Usava também nesses casos o efeito filtro, que se referiram Kagan [8] e Pajares [12], para manter o mais intacto possível seu sistema de crenças, evitando, assim, fazer uma consideração mais radical das expectativas da licenciatura. O efeito filtro pode ser entendido como um "filtro'' que é utilizado pelo professor nos cursos de formação inicial para selecionar as contribuições que derivam do programa. Esse filtro é apoiado nas crenças educacionais que dirigem a aceitação das orientações do programa, ou as rejeitam, em favor da manutenção da integridade do sistema de crenças.

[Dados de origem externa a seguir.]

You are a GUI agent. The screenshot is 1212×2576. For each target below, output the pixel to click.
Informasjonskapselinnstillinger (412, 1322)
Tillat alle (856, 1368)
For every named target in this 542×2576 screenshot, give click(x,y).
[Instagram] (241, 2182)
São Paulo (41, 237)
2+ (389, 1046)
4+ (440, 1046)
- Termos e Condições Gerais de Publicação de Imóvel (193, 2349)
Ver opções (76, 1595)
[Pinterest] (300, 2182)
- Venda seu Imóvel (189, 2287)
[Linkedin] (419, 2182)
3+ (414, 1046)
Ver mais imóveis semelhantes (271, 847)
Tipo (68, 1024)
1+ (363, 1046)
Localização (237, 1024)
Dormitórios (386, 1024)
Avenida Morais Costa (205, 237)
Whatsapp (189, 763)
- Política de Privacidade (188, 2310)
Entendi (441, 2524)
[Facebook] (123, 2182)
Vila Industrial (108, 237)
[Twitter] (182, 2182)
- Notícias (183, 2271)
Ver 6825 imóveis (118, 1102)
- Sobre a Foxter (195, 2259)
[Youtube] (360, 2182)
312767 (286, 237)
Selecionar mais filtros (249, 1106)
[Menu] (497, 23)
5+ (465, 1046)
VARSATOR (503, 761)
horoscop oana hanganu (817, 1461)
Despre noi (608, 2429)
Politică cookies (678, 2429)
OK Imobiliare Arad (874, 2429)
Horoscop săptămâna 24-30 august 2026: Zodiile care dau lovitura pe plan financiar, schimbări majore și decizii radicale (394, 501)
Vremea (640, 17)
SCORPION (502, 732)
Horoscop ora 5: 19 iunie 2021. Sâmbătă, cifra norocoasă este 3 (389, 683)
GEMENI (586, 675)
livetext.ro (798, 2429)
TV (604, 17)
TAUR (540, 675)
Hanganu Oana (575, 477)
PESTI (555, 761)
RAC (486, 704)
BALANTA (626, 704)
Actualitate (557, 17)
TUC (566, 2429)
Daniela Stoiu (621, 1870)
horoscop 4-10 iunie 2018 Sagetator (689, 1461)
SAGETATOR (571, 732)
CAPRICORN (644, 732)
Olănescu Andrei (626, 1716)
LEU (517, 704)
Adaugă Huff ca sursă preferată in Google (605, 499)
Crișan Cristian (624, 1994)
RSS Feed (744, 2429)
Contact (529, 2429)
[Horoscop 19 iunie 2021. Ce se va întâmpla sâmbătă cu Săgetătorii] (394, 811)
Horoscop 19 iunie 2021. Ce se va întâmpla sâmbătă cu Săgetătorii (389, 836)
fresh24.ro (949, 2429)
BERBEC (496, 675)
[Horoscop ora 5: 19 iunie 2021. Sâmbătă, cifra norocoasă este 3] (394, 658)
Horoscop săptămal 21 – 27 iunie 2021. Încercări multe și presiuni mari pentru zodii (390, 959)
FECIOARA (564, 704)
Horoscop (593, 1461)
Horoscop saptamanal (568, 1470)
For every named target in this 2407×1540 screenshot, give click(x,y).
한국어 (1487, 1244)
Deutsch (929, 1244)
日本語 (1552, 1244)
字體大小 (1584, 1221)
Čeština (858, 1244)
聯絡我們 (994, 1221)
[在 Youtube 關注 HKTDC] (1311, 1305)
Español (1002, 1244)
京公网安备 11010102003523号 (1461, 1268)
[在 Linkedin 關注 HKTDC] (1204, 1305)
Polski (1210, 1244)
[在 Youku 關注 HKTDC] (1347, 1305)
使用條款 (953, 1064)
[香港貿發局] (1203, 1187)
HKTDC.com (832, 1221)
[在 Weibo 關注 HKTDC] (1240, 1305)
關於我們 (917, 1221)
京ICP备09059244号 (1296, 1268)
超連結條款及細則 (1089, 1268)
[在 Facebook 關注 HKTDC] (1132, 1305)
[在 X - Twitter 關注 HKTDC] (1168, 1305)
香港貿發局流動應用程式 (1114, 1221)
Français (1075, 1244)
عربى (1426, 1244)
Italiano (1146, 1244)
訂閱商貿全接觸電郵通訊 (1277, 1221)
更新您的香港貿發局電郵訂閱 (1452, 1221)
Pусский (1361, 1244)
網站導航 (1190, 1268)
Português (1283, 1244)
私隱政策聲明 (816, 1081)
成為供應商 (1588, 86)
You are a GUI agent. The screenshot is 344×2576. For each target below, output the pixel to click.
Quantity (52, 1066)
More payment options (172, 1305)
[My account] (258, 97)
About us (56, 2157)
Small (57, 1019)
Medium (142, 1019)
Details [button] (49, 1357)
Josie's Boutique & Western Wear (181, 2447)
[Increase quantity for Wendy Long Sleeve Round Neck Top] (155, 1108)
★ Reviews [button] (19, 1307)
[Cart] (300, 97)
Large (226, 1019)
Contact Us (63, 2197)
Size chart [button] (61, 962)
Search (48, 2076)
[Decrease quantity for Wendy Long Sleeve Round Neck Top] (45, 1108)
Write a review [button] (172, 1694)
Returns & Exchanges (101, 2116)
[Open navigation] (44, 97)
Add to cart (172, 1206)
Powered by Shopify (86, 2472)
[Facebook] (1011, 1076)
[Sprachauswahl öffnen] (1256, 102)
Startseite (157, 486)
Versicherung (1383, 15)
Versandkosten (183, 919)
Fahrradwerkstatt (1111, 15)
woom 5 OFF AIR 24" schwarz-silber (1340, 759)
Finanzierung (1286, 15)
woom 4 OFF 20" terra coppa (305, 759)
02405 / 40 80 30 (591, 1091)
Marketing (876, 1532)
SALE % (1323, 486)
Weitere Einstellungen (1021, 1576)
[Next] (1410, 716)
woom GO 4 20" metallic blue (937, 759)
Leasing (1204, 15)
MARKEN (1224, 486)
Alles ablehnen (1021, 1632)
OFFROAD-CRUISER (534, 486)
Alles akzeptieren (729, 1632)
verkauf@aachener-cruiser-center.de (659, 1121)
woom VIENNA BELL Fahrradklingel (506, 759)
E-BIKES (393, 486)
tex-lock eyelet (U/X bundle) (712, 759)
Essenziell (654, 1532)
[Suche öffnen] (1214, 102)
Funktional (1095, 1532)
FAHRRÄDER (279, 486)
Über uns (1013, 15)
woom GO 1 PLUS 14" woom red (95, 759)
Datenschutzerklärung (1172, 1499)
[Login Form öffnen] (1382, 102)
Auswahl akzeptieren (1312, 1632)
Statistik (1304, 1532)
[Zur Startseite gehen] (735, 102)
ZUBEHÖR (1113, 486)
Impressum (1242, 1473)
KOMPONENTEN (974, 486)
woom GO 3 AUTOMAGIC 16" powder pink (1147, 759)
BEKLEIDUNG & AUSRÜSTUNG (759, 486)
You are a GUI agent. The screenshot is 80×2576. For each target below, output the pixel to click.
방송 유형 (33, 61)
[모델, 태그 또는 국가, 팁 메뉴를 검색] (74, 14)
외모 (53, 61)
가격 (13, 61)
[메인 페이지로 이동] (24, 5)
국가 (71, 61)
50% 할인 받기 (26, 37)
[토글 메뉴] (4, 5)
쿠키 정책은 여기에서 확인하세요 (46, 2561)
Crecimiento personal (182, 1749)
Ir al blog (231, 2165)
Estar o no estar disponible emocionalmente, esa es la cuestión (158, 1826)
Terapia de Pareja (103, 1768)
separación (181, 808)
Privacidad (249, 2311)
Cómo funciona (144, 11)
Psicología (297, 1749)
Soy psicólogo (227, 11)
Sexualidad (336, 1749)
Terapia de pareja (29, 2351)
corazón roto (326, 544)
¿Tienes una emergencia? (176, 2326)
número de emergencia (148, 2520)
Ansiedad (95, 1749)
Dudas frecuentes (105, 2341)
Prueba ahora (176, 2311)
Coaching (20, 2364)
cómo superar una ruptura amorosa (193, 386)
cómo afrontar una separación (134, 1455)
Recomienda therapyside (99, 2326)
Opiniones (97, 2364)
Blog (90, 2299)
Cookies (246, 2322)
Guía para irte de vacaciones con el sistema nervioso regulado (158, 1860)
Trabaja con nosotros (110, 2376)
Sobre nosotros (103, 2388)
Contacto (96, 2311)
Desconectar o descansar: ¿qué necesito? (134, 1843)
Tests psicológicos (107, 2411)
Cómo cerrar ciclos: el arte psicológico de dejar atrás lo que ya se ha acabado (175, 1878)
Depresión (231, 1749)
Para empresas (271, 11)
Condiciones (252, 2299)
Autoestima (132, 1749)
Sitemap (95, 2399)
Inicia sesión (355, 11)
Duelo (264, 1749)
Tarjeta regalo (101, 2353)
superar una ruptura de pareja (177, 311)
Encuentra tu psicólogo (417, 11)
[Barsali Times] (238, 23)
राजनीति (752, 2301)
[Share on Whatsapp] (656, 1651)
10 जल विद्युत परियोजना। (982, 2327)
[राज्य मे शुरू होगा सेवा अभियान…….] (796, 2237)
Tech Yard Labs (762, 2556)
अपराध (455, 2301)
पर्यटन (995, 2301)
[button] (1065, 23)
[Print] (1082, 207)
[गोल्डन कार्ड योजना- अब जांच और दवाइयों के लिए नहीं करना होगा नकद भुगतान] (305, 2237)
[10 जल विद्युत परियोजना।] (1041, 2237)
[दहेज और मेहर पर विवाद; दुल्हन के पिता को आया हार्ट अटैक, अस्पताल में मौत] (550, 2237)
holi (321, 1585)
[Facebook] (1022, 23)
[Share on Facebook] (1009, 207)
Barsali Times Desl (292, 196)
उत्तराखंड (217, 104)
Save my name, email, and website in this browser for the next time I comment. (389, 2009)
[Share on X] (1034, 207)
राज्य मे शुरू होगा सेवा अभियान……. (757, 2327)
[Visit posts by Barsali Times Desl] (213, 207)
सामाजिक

Dentro do modelo de desenvolvimento profissional em fases, novamente como nos outros conflitos, Eli estaria vivendo exclusivamente preocupações consigo mesmo. Neste caso, de suas preocupações com a política escolar e com a expectativa da licenciatura em física, os modelos se referem às preocupações em que o professor novato tenta estimar o quanto pode suportar das pressões vindas do staff escolar - diretor, outros professores, alunos. Também o professor novato está preocupado com o estabelecimento dos limites de sua aceitação profissional dentro da escola e sua construção das relações de trabalho.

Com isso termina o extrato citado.